• **Work to complete**
Look for "computer" in each line of the entries, and return the matching lines.

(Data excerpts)
____________

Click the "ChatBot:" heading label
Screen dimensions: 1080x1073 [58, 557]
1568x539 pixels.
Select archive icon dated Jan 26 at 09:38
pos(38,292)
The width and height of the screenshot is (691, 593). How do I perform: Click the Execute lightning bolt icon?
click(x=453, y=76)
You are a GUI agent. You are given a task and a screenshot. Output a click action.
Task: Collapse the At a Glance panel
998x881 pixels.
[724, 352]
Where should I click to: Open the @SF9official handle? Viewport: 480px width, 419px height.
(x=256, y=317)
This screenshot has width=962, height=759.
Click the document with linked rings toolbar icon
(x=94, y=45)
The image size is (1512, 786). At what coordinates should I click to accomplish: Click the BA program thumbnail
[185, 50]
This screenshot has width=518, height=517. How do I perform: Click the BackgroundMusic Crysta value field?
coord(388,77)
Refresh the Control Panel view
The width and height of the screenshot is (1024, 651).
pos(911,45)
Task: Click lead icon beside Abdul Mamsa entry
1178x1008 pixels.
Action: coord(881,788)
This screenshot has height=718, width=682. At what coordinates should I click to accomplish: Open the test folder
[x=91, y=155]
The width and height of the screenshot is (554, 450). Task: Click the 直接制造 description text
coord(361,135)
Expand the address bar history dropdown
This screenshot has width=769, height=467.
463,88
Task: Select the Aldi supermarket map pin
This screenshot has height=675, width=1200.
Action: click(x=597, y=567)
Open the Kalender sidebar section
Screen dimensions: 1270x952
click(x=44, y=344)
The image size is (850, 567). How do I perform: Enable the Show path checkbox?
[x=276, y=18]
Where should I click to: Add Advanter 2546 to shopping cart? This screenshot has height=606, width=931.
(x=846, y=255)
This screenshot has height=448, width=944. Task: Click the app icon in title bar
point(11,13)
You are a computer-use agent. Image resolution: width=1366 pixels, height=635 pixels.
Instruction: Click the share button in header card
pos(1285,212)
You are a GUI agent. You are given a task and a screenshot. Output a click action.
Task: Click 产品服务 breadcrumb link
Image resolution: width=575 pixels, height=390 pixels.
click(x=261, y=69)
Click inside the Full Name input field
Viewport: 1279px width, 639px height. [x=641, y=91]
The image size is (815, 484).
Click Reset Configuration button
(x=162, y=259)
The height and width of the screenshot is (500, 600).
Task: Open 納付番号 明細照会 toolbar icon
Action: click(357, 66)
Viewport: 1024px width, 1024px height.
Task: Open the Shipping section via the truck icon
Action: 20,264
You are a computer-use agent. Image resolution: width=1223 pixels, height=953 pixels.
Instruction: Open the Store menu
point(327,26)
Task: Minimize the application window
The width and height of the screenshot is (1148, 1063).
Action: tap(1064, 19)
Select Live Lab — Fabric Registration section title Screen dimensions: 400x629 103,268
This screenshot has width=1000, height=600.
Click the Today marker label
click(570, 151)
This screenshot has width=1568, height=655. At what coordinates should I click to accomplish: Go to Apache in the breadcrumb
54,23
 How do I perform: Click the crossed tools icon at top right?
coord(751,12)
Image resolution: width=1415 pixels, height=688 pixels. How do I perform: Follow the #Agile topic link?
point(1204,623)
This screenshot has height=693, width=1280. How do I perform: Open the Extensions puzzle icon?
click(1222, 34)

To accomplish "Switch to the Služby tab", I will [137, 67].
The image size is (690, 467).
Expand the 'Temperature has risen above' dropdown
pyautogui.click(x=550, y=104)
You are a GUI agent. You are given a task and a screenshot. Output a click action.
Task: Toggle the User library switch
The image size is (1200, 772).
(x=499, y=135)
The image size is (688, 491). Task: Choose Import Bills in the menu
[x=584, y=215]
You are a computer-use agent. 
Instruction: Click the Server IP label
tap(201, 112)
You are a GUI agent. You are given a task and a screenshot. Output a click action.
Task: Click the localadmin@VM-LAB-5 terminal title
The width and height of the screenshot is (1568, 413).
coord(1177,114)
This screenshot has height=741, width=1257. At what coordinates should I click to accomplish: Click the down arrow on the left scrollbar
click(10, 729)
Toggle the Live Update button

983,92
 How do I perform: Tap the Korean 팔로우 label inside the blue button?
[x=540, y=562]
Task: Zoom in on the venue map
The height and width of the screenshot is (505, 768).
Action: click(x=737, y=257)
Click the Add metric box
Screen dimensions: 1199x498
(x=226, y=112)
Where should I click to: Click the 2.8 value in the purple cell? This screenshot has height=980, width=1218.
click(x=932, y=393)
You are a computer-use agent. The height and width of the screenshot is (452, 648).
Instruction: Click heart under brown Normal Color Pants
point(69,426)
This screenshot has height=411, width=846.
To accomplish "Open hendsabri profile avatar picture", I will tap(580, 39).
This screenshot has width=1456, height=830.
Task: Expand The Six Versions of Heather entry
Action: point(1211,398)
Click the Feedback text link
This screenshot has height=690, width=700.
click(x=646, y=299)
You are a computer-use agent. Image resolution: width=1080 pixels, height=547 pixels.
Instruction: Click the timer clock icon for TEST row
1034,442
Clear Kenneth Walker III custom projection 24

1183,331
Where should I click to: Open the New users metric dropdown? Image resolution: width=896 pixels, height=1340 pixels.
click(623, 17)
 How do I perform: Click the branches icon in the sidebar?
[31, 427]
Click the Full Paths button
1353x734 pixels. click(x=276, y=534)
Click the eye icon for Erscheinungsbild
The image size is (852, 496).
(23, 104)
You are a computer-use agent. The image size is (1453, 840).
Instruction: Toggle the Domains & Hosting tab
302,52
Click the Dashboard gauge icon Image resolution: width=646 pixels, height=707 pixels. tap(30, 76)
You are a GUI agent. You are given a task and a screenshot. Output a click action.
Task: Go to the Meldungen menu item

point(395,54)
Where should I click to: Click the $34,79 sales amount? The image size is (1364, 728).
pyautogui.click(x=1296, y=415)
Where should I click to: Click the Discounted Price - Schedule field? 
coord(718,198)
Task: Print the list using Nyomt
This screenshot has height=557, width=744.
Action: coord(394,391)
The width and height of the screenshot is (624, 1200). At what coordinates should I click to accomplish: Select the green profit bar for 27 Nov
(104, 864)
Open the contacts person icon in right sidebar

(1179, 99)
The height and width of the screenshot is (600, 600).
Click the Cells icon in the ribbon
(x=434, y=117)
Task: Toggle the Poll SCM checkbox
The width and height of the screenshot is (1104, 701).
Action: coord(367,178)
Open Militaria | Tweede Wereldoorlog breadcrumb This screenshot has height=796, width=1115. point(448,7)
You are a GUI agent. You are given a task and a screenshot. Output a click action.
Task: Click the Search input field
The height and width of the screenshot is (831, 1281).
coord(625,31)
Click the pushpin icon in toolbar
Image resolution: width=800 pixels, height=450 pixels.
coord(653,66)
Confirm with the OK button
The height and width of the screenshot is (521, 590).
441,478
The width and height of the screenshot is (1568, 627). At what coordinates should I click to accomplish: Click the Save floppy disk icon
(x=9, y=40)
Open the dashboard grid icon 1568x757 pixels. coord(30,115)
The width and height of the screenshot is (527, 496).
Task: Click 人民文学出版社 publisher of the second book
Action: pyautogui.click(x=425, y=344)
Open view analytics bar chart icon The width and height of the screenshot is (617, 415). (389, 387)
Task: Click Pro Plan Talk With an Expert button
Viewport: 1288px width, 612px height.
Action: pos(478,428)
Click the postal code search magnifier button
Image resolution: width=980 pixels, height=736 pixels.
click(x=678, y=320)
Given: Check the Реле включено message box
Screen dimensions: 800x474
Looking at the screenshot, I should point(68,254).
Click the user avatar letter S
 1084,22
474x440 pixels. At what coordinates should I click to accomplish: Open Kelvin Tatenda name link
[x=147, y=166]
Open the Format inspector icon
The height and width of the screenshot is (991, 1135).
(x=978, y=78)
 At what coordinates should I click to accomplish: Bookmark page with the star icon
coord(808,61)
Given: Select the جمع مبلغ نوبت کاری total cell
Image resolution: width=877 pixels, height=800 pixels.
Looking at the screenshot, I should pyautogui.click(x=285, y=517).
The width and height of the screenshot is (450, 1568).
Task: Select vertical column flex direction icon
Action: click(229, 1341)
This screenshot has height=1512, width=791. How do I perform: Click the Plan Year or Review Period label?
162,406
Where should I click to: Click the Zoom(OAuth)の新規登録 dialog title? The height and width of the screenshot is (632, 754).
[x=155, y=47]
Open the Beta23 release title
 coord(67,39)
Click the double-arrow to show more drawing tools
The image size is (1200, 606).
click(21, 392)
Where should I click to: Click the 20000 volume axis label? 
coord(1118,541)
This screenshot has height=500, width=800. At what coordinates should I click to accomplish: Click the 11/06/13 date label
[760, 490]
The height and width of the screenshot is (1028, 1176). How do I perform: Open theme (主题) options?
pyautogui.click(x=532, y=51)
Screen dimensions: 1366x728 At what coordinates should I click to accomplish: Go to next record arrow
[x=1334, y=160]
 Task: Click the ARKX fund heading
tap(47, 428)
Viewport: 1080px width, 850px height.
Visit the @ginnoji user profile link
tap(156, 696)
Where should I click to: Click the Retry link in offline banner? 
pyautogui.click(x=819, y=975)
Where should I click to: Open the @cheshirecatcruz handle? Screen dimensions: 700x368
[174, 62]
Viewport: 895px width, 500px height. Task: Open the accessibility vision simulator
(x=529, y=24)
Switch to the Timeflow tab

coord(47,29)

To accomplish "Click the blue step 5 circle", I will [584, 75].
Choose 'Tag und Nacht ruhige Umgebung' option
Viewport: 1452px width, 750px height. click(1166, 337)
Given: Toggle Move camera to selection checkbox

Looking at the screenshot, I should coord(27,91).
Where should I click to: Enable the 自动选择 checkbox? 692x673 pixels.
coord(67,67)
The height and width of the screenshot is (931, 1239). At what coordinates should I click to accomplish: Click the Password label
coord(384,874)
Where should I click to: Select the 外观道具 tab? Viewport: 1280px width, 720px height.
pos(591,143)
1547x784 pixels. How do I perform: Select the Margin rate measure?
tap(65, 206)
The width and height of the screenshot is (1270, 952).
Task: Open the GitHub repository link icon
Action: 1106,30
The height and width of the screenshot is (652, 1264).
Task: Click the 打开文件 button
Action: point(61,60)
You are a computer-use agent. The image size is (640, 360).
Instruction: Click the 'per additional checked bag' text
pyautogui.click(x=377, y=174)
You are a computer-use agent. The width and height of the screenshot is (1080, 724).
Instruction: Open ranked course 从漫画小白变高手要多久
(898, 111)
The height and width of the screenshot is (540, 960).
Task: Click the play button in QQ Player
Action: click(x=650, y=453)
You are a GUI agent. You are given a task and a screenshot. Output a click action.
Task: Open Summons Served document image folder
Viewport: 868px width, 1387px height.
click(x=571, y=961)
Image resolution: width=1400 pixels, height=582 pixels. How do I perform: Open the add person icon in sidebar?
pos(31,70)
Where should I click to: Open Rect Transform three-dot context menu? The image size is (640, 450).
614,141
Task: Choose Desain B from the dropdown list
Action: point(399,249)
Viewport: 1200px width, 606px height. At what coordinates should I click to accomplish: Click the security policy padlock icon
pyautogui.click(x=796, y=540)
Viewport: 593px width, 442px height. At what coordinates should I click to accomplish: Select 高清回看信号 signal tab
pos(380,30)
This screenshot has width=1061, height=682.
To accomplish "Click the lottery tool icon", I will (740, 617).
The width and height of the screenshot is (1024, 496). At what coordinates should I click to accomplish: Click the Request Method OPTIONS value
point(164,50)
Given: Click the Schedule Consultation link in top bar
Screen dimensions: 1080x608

____________

• **Written response**
You are a computer-use agent. Image resolution: width=1366 pixels, height=635 pixels.
You are a computer-use agent. Image resolution: width=1223 pixels, height=953 pixels.
You are a computer-use agent. 
You are a computer-use agent. The height and width of the screenshot is (452, 648).
You are a computer-use agent. Image resolution: width=1080 pixels, height=547 pixels.
You are a computer-use agent. The image size is (1453, 840).
You are a computer-use agent. The image size is (640, 360).
You are a computer-use agent. The width and height of the screenshot is (1080, 724).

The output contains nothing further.